Linux IOMMU Development
 help / color / mirror / Atom feed
From: Alex Williamson <alex@shazbot.org>
To: Jacob Pan <jacob.pan@linux.microsoft.com>
Cc: linux-kernel@vger.kernel.org,
	"iommu@lists.linux.dev" <iommu@lists.linux.dev>,
	Jason Gunthorpe <jgg@nvidia.com>, Joerg Roedel <joro@8bytes.org>,
	Mostafa Saleh <smostafa@google.com>,
	David Matlack <dmatlack@google.com>,
	Robin Murphy <robin.murphy@arm.com>,
	Nicolin Chen <nicolinc@nvidia.com>,
	"Tian, Kevin" <kevin.tian@intel.com>, Yi Liu <yi.l.liu@intel.com>,
	Saurabh Sengar <ssengar@linux.microsoft.com>,
	skhawaja@google.com, pasha.tatashin@soleen.com,
	Will Deacon <will@kernel.org>,
	Baolu Lu <baolu.lu@linux.intel.com>,
	alex@shazbot.org
Subject: Re: [PATCH v5 7/9] vfio: Enable cdev noiommu mode under iommufd
Date: Tue, 19 May 2026 21:46:13 -0600	[thread overview]
Message-ID: <20260519214613.167e8d5b@shazbot.org> (raw)

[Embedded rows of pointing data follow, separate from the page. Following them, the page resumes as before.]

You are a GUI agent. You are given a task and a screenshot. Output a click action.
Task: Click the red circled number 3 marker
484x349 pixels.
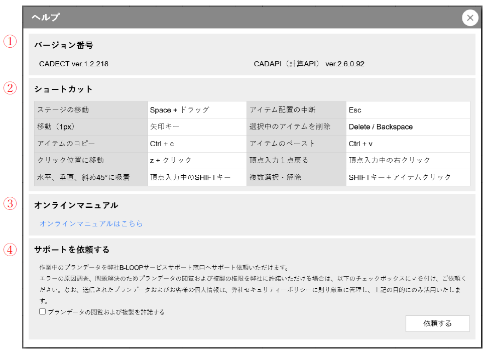[x=11, y=203]
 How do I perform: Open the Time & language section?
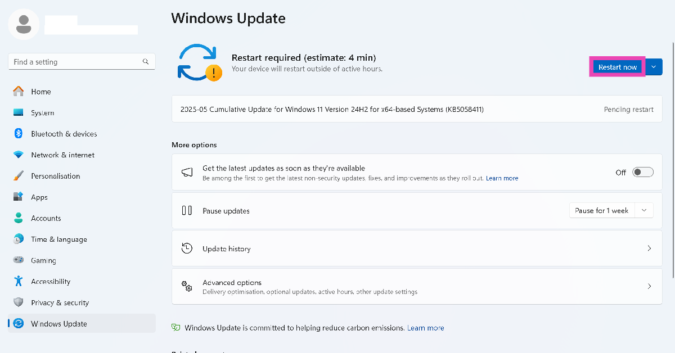59,239
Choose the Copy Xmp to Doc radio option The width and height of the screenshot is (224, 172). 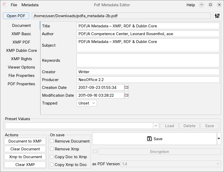52,165
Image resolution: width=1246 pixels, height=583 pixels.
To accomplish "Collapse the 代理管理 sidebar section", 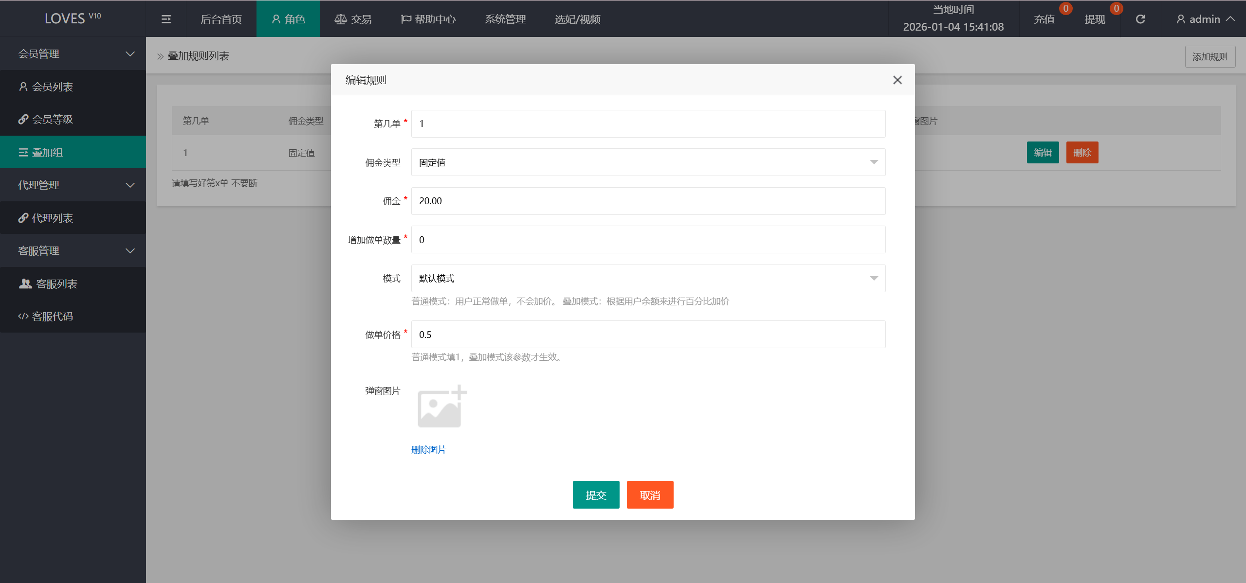I will [x=129, y=185].
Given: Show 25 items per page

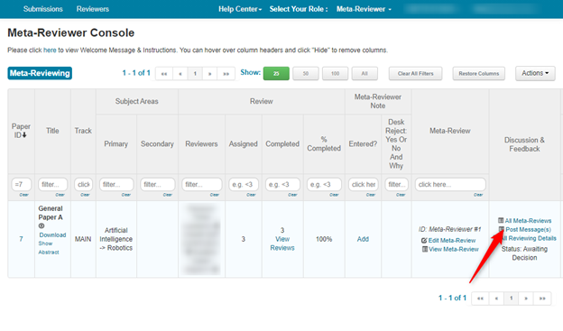Looking at the screenshot, I should 276,74.
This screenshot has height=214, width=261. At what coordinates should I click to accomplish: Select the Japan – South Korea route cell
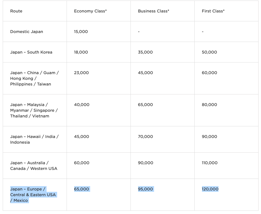(x=31, y=52)
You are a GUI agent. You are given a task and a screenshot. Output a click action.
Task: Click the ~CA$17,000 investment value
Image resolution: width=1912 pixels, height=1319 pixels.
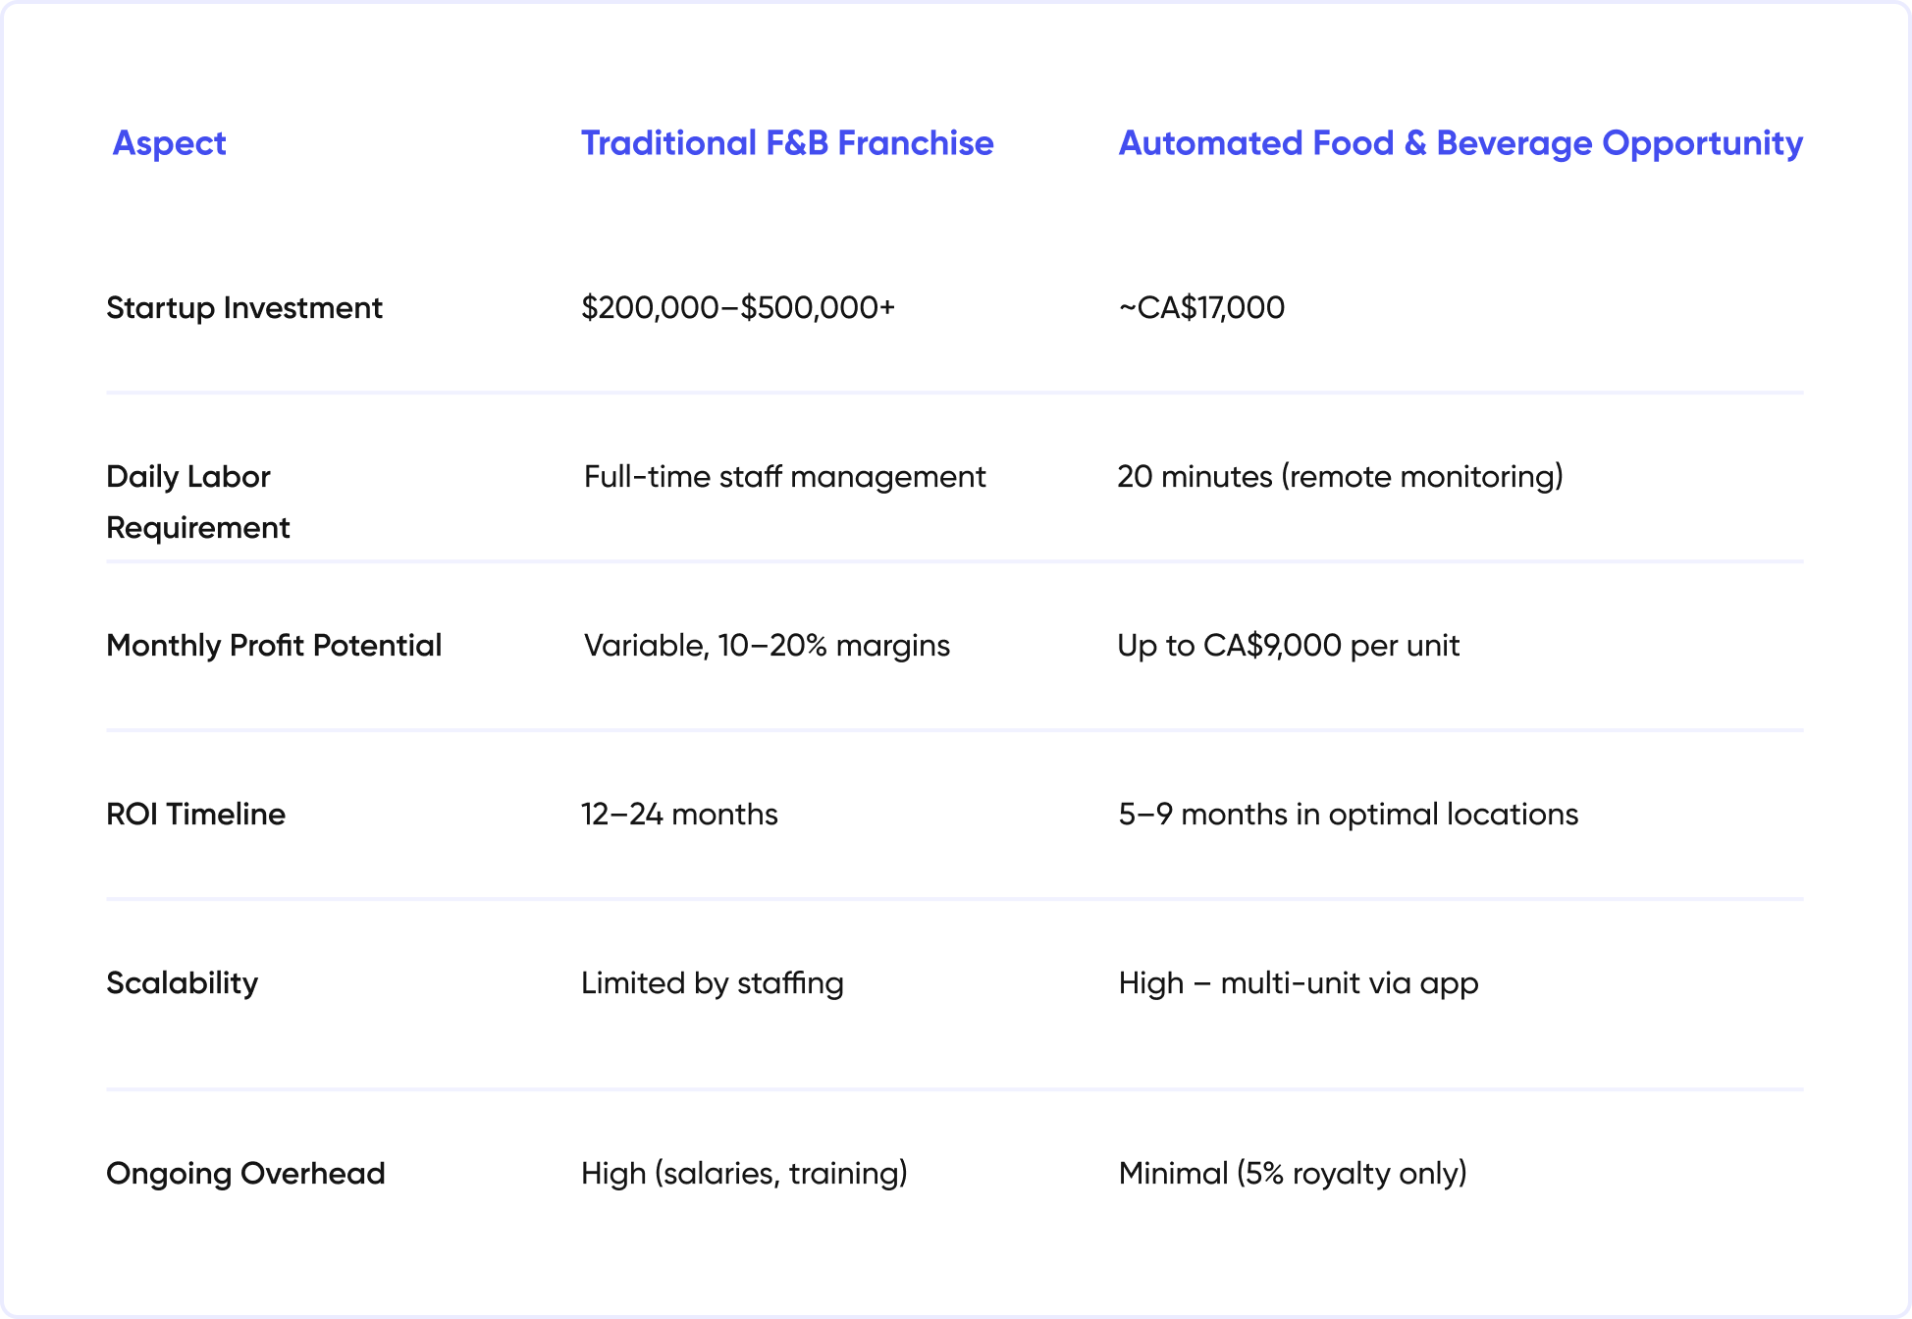click(1201, 308)
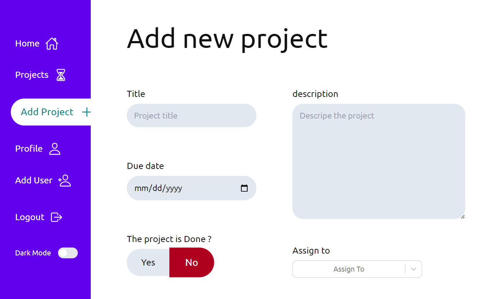This screenshot has height=299, width=480.
Task: Click the Home house icon
Action: (x=52, y=44)
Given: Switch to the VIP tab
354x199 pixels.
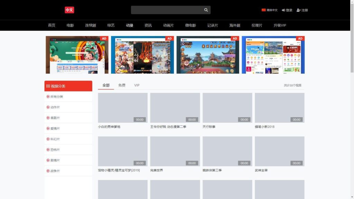Looking at the screenshot, I should [x=137, y=85].
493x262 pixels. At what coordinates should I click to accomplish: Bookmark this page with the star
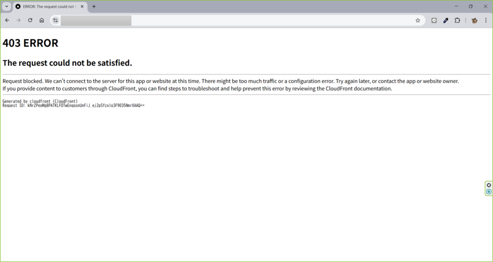418,20

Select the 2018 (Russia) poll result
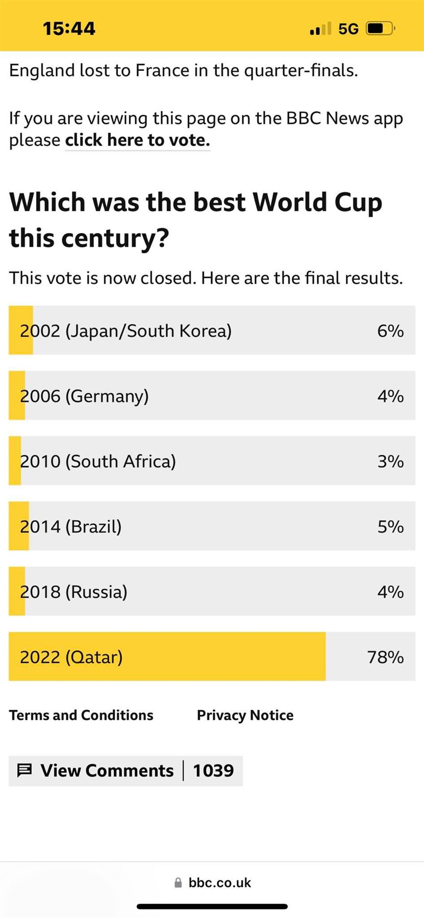212,592

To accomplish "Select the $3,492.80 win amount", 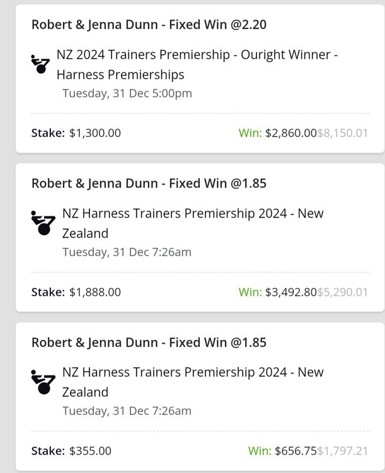I will click(x=291, y=292).
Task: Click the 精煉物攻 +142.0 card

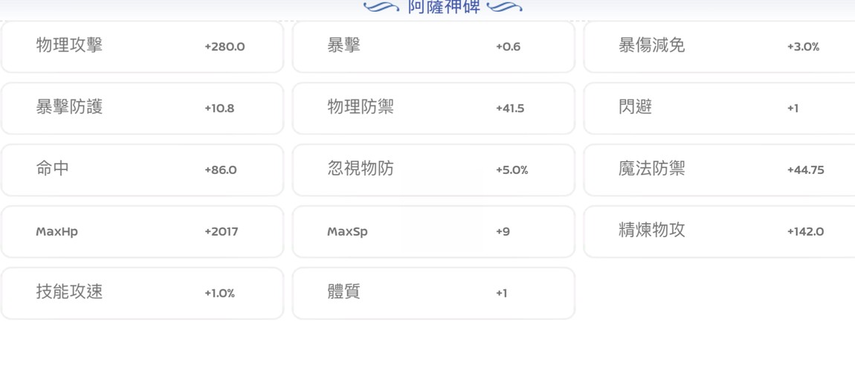Action: click(x=720, y=231)
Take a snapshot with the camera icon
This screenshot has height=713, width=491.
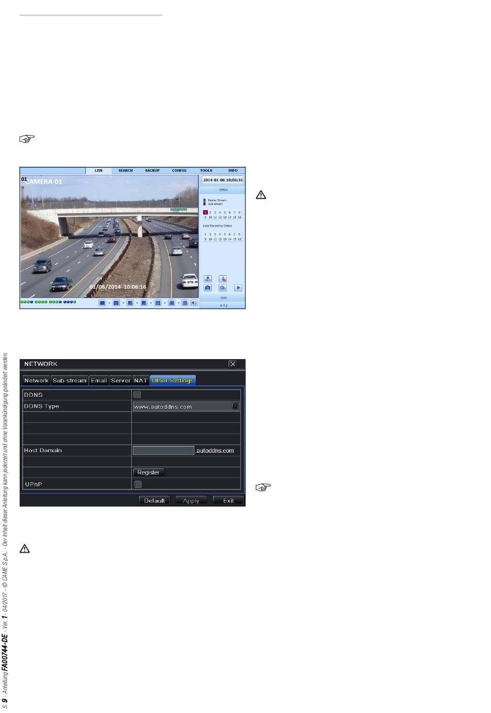coord(208,288)
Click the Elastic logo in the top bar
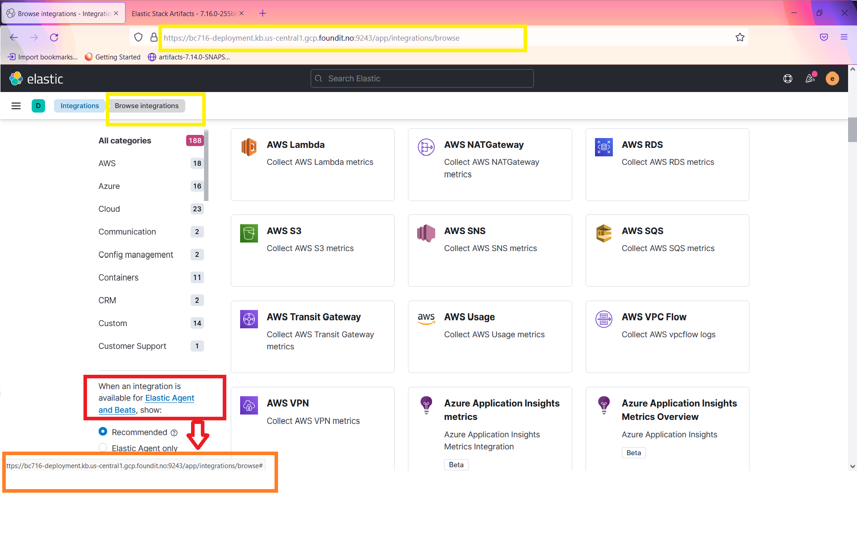The height and width of the screenshot is (553, 857). click(37, 78)
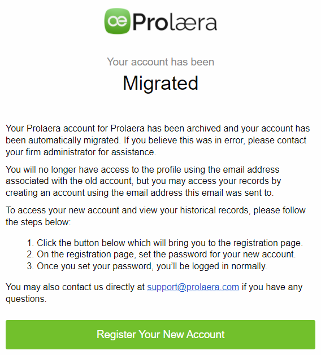Viewport: 321px width, 355px height.
Task: Click the 'Your account has been' subheading
Action: 161,62
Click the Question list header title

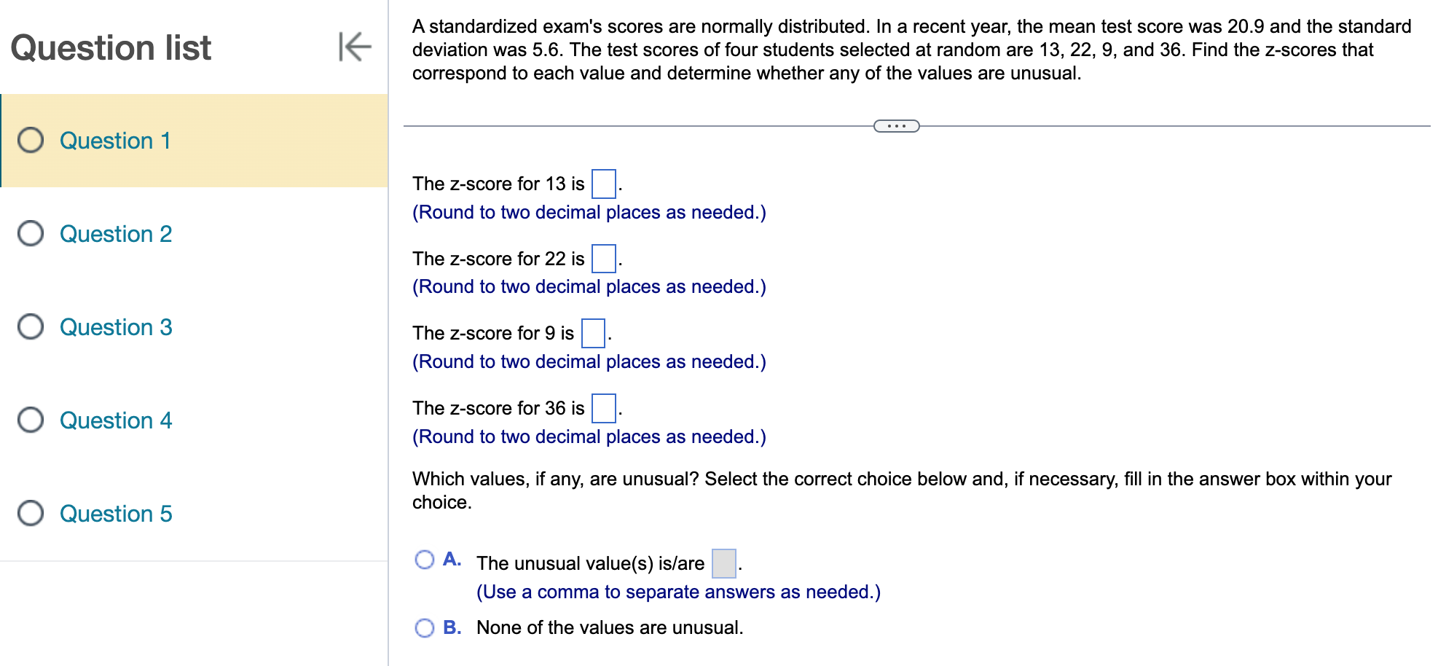pyautogui.click(x=111, y=47)
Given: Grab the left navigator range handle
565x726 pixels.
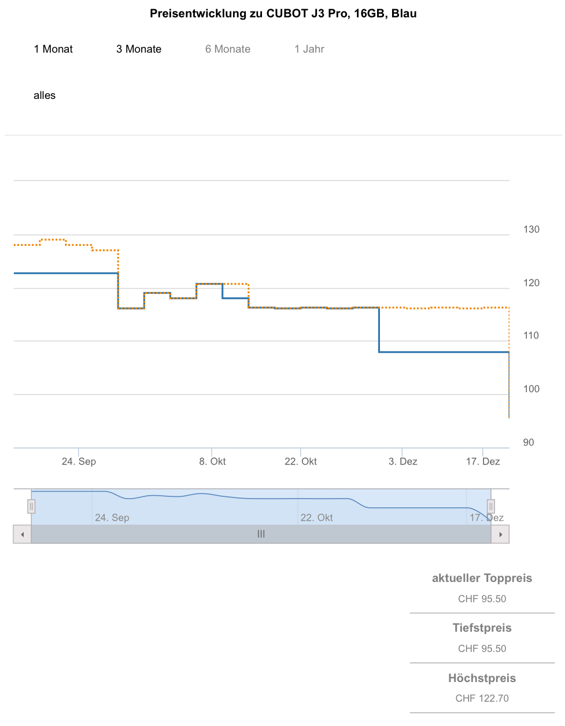Looking at the screenshot, I should 31,507.
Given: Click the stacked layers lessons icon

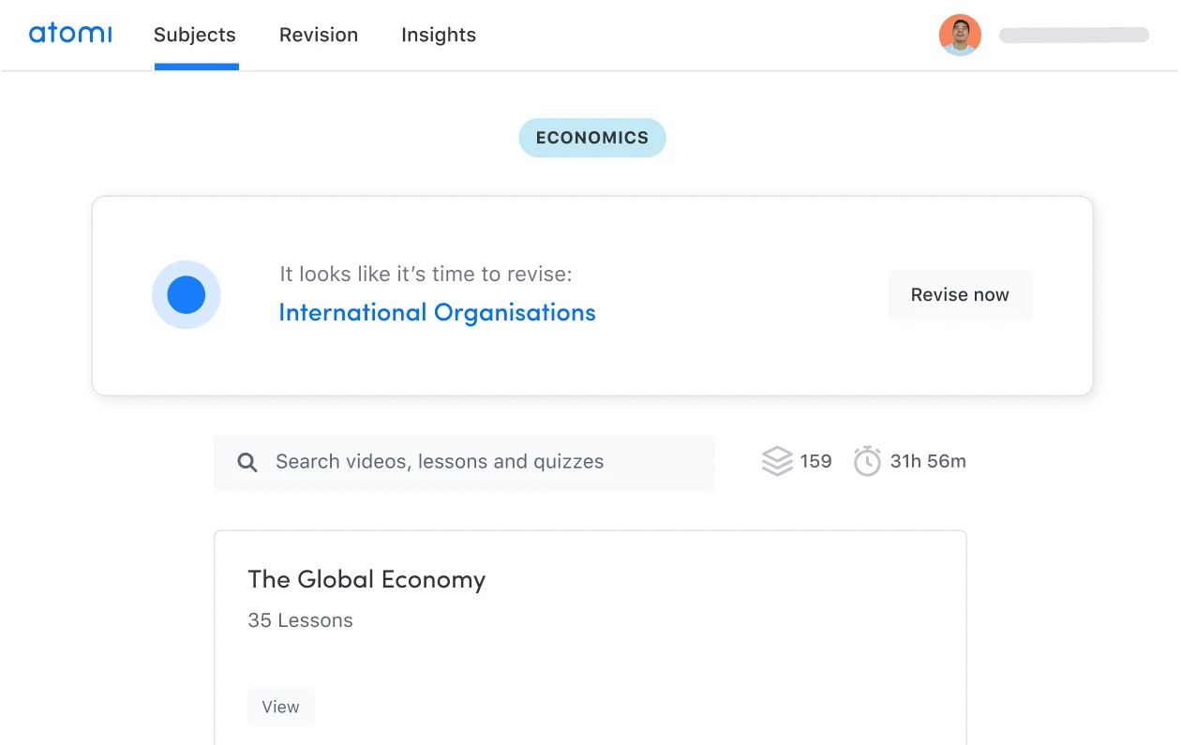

In-Reply-To: <20260511184116.3687392-8-jacob.pan@linux.microsoft.com>

On Mon, 11 May 2026 11:41:12 -0700
Jacob Pan <jacob.pan@linux.microsoft.com> wrote:

> Now that devices under noiommu mode can bind with IOMMUFD and perform
> IOAS operations, lift restrictions on cdev from VFIO side.
> 
> Remove the vfio_device_is_group_noiommu() early returns in
> vfio_df_iommufd_bind() and vfio_df_iommufd_unbind() so that both
> group and cdev noiommu devices go through the standard iommufd bind
> path. This is safe because iommufd_device_bind() now handles noiommu
> devices via its own iommufd_device_is_noiommu() check.
> 
> Add CAP_SYS_RAWIO checks for cdev open and bind under noiommu to
> maintain security parity with the group noiommu path.
> 
> No IOMMU cdevs are explicitly named with noiommu prefix. e.g.
> 
>     /dev/vfio/
>     |-- devices
>     |   `-- noiommu-vfio0
>     `-- vfio
> 
> Signed-off-by: Jacob Pan <jacob.pan@linux.microsoft.com>
> ---
> v5:
>    - Add Kconfig VFIO_CDEV_NOIOMMU to select IOMMUFD_NOIOMMU
>      and its dependencies
>    - Add comment to explain vfio_noiommu conditional definition (Alex)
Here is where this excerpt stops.